With this, Latour explicitly excludes intentionality as an intrinsic characteristic of agents.

It follows that the attribution of intentionality also must be a part of the account generated by actors and not a predetermined component of the sequence of actions.

2.5 COMPOSITE MODEL: THE REFERENTIAL FUNCTIONS OF AGENCY

I propose to assess in this dissertation a composite model to understand health worker agency.
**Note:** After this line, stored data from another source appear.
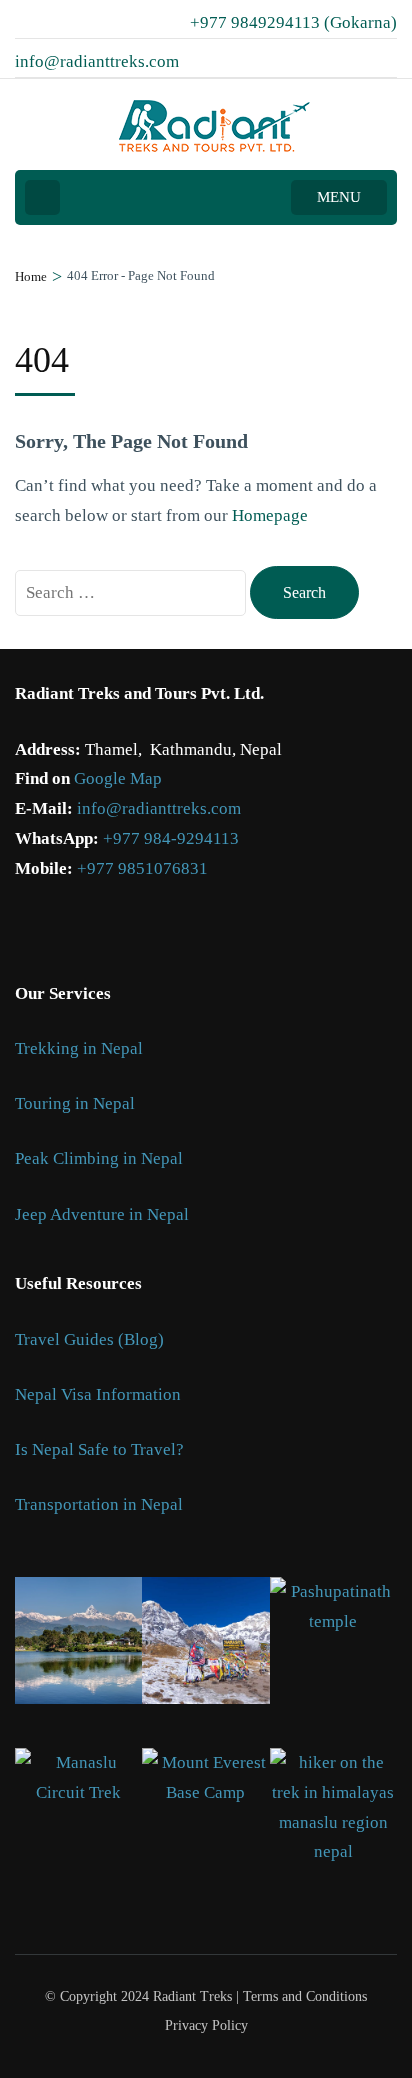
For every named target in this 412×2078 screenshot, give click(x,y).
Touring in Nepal (75, 1103)
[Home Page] (42, 197)
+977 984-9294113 (171, 838)
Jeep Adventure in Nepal (102, 1214)
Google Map (118, 778)
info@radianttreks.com (159, 808)
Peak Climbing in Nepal (99, 1158)
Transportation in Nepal (99, 1504)
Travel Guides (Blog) (89, 1339)
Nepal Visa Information (98, 1394)
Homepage (270, 515)
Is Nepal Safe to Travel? (99, 1449)
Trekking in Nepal (79, 1048)
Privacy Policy (206, 2026)
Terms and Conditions (305, 1996)
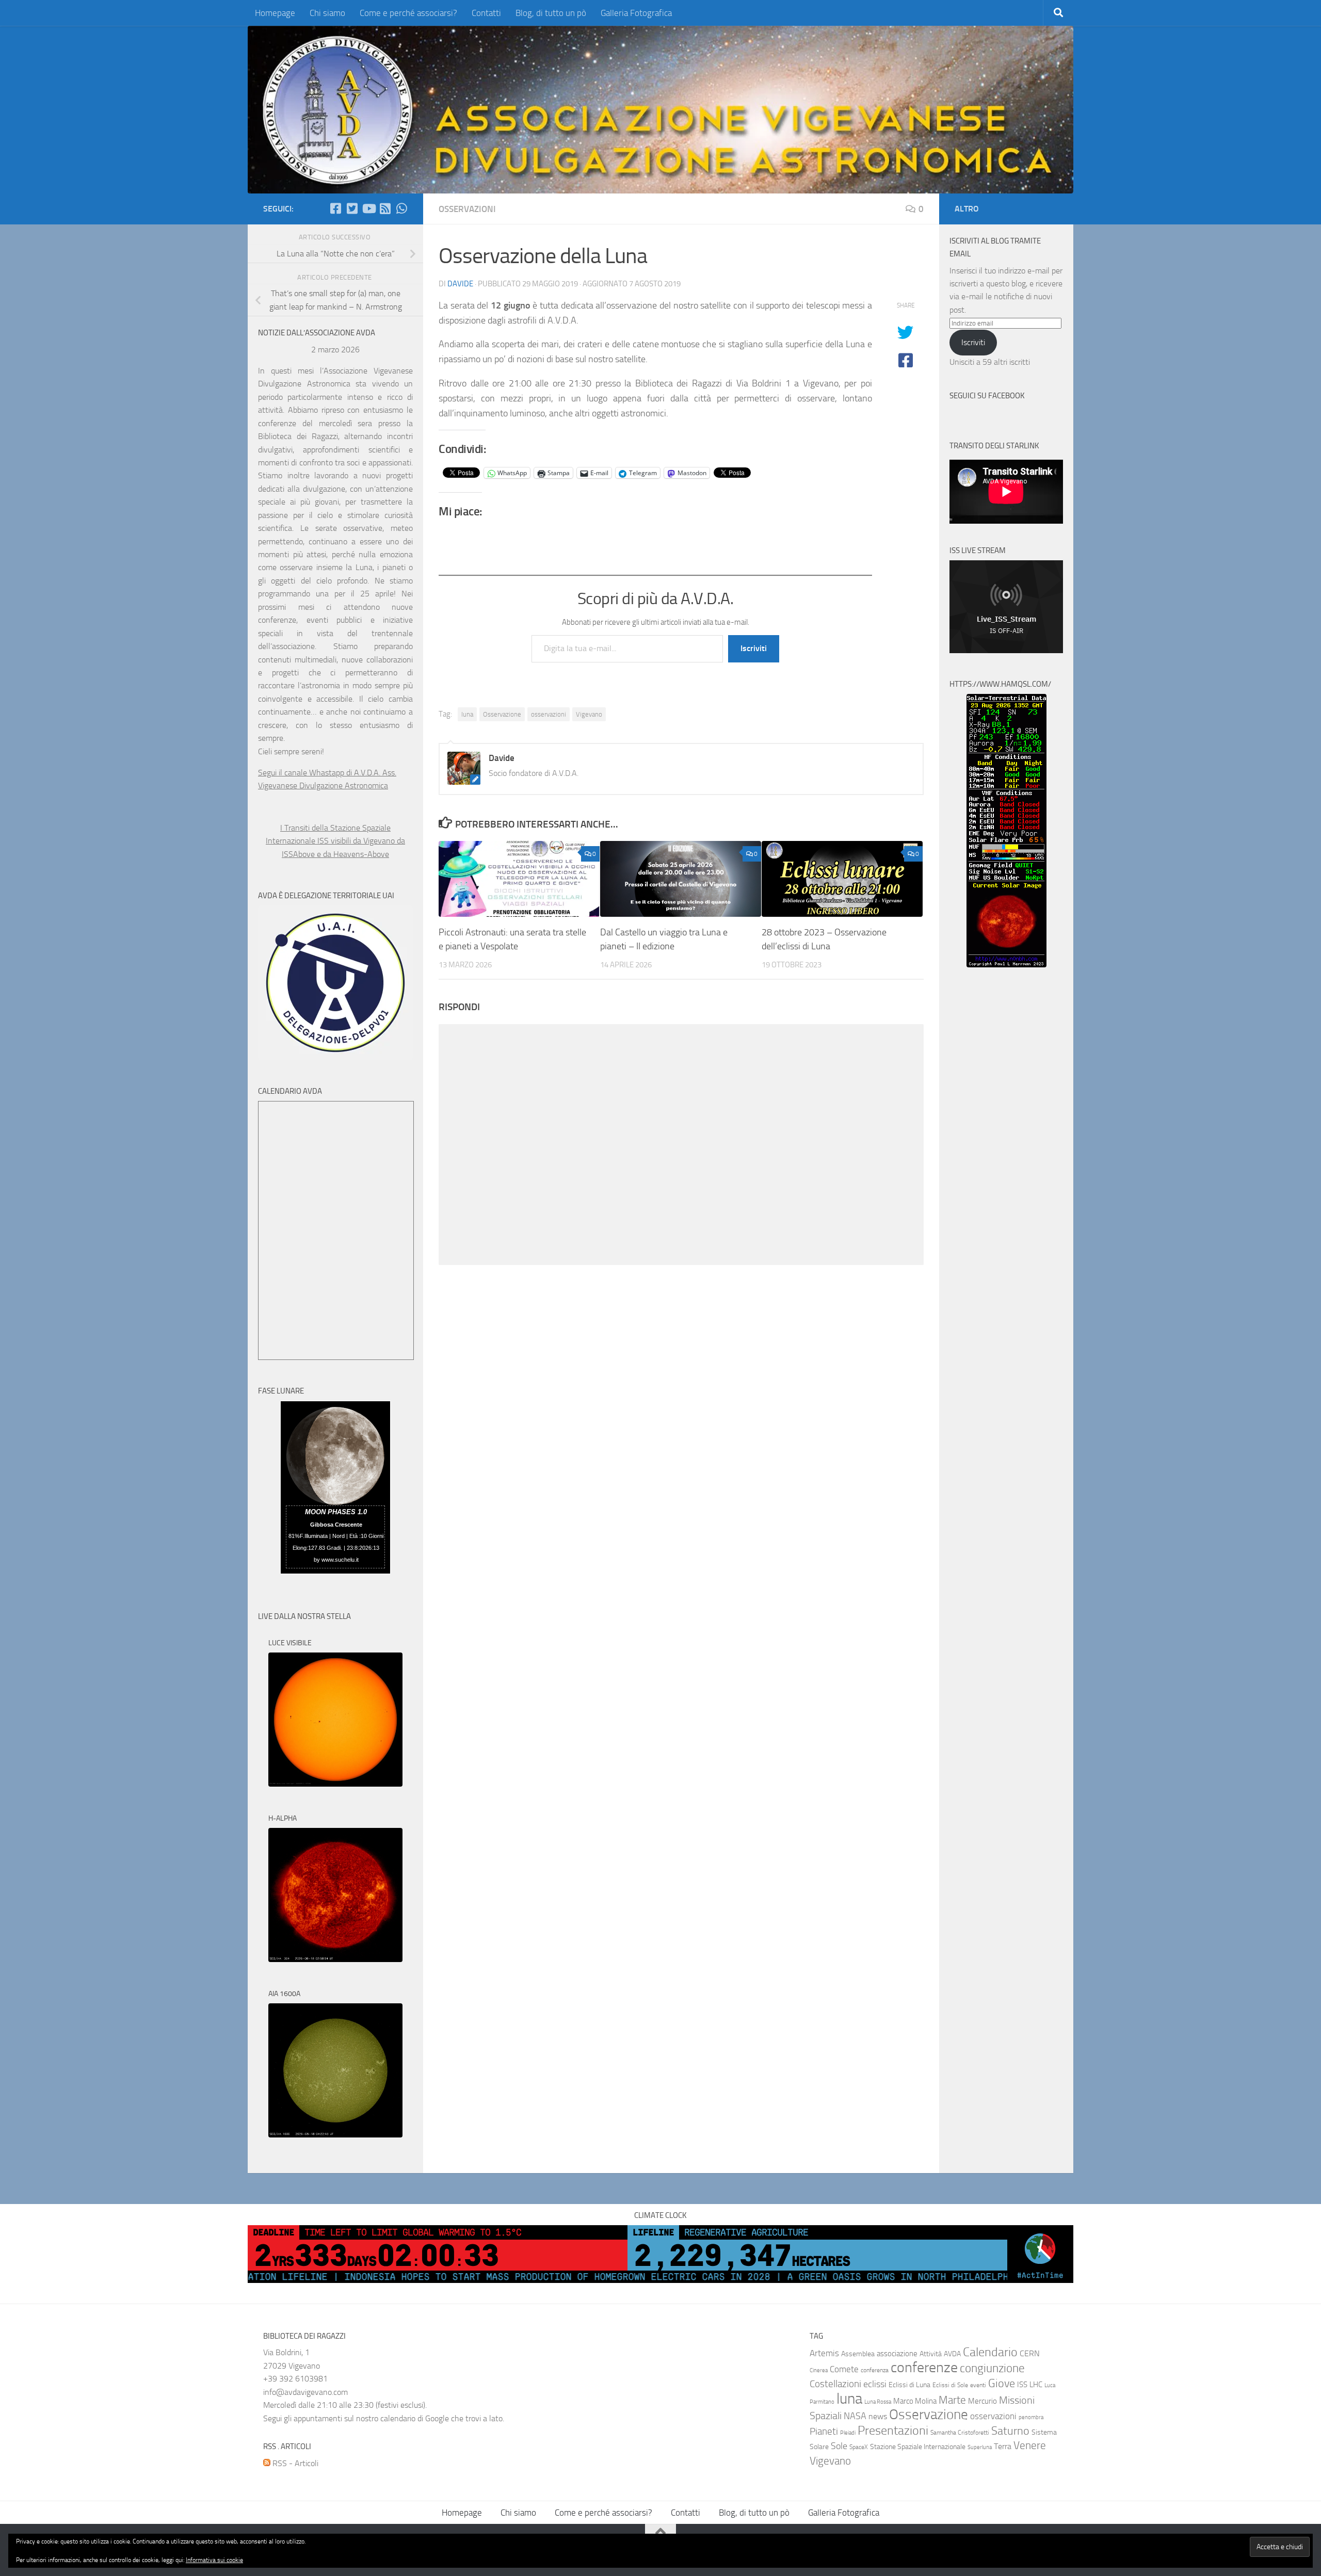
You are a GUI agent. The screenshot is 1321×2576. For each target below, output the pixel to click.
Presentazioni (893, 2430)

The composite model that I develop agrees with insights proposed by Parsons, Strathern and Latour. The composite model proposes that attributions of agency are references or indicators of status and role. The composite model distinguishes the status of the actor in a relation and the empirical resources that permit action. That is, intentionality of action and mechanical faculties to act. The composite model contrasts with the residential model because it disentangles these two components of agency, allowing them to be assigned relative to each social interaction context. The residential model blends the two in an actor because it identifies the subjective experience of the individual actor as a sufficient expression of agency.

The model I propose here states that agency attributions or perceptions have a referential function. Agency attributions indicate how actors are positioned relative to one another and how they are positioned relative to resources. The model of agency as a residential property of actors proposes that social and ecological position create agency; whereas, the model of agency as a referential indicator states that agency attributions signal social and ecological position.